前回までのあらすじ。
所持しているバッテリーが載せられるTiny whoopのフレームをThingiverseで探すものの見つかりませんでした。
そこでCADソフトであるFusion 360を使って自分で設計、3Dプリンタで出力することに決めました。
要件を定めたうえで、Fusion 360を使ってTiny whoopのフレームとバッテリーマウンターの3Dデータを設計して今回に至ります。
これまでの記事はこちら
3Dプリンタでの出力について記す前に、3Dプリンタで出力するまでの大まかな流れを説明します。
- 3Dデータを設計する。
- 3Dデータをスライサと呼ばれるソフトウェアを使って変換して、3Dプリンタが解釈できる形にする。

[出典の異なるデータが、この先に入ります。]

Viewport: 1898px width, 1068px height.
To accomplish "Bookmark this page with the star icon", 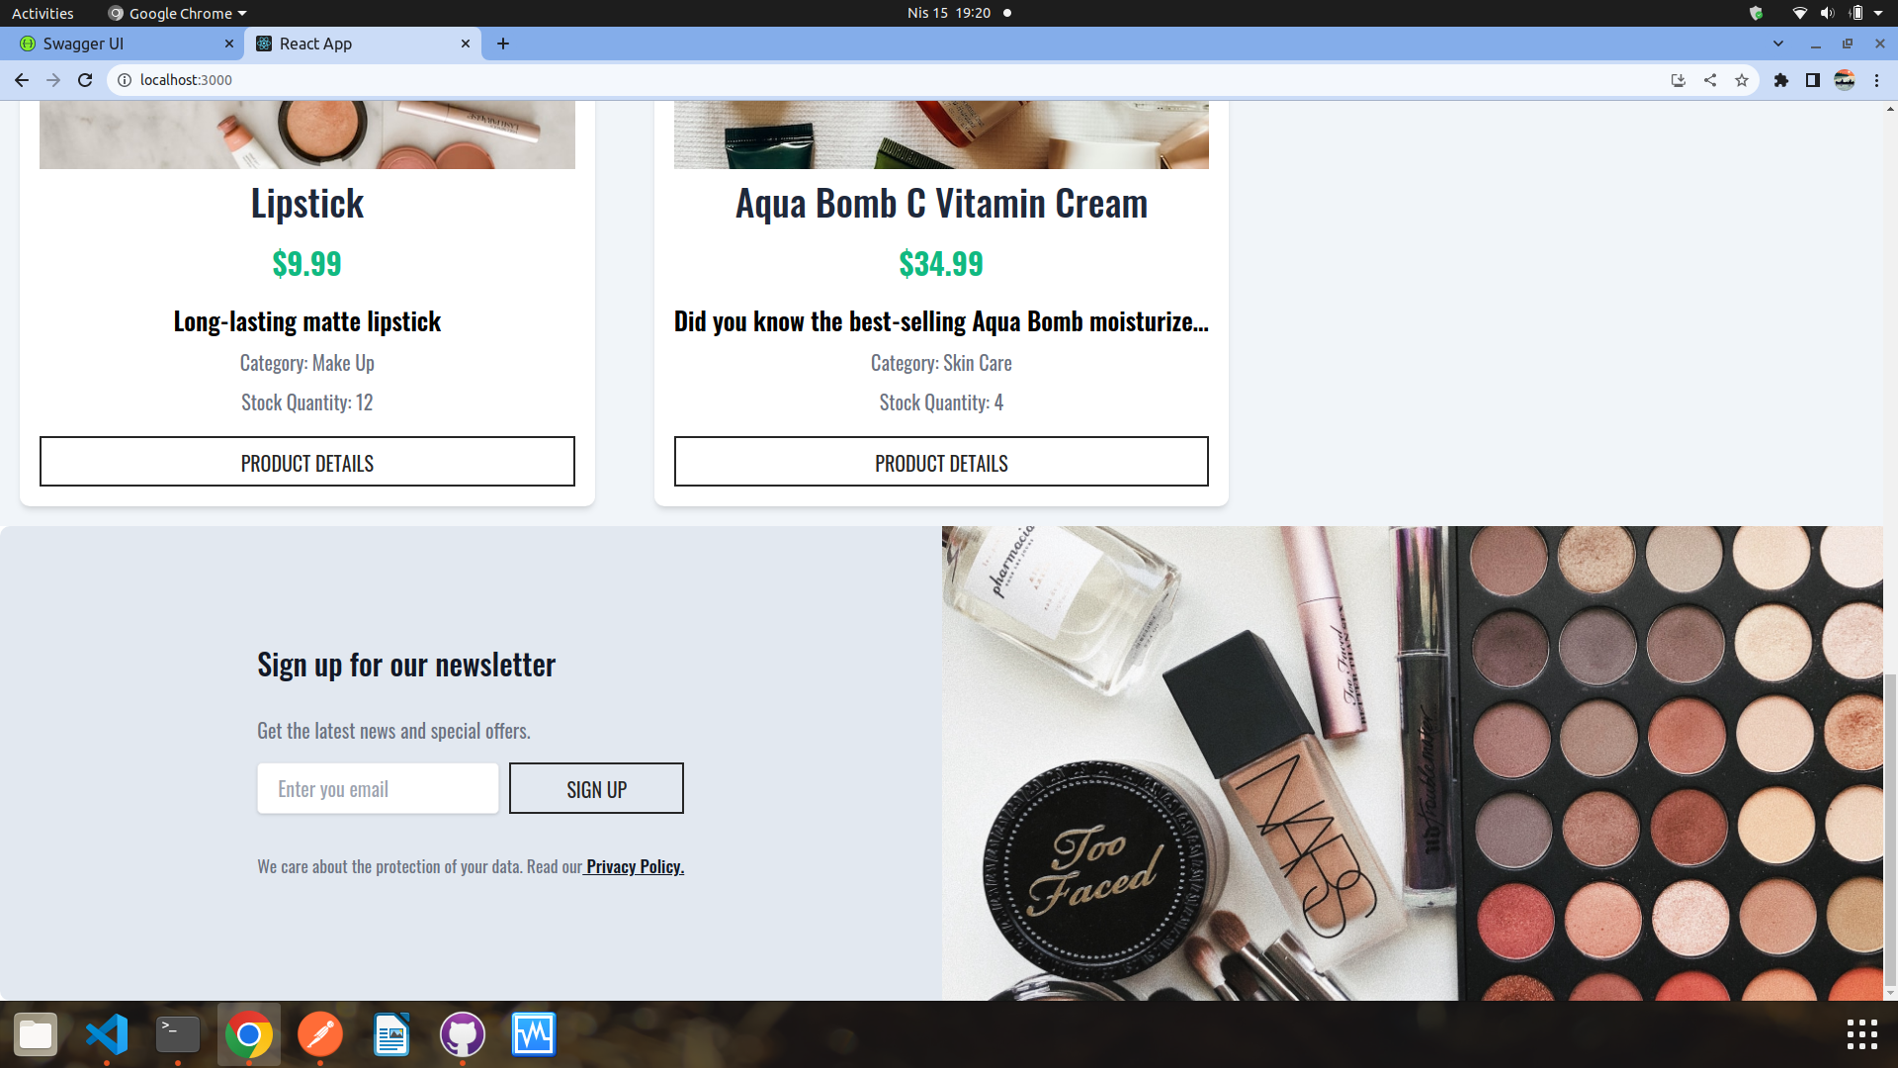I will click(1742, 80).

- スライサが出力したデータを3Dプリンタに与えて出力させる。
流れのうち1については前回、Fusion 360を使って3Dデータの設計を済ませてあります。
スライサについて
2で使うスライサはいくつか種類がありますが、どれを使うかによって出力結果に次のような違いが出ます。
- 表面の仕上がり
- 強度
- サポート材の効率
「表面の仕上がり」と「強度」については厳密にいうと、出力時にどの順番でどのような位置に材料を固めるのかを決めるルールの違いです。
理論上、ルールさえ同じであれば、どのスライサを使っても同じ3Dプリンタからは同じ出力結果が得られるのですが、これらのルールはスライサによってほぼ異なっているため、「使うスライサによって仕上がりや強度に違いが出る」という結果が生まれます。
「サポート材」とは、その名のとおり支えとなる材料です。
普及している3Dプリンタの多くが材料押出方式といって、熱で溶かした材料を歯磨き粉のように出していき、これを重ねていくことで造形物を作るという仕組みで動いています。
この歯磨き粉のように溶けた材料の下に何もなければ、材料は垂直方向に垂れた形で固まります。空中に浮いた部分を成形するためには、その下にあとから取り除ける台が必要になるわけですが、それがサポート材です。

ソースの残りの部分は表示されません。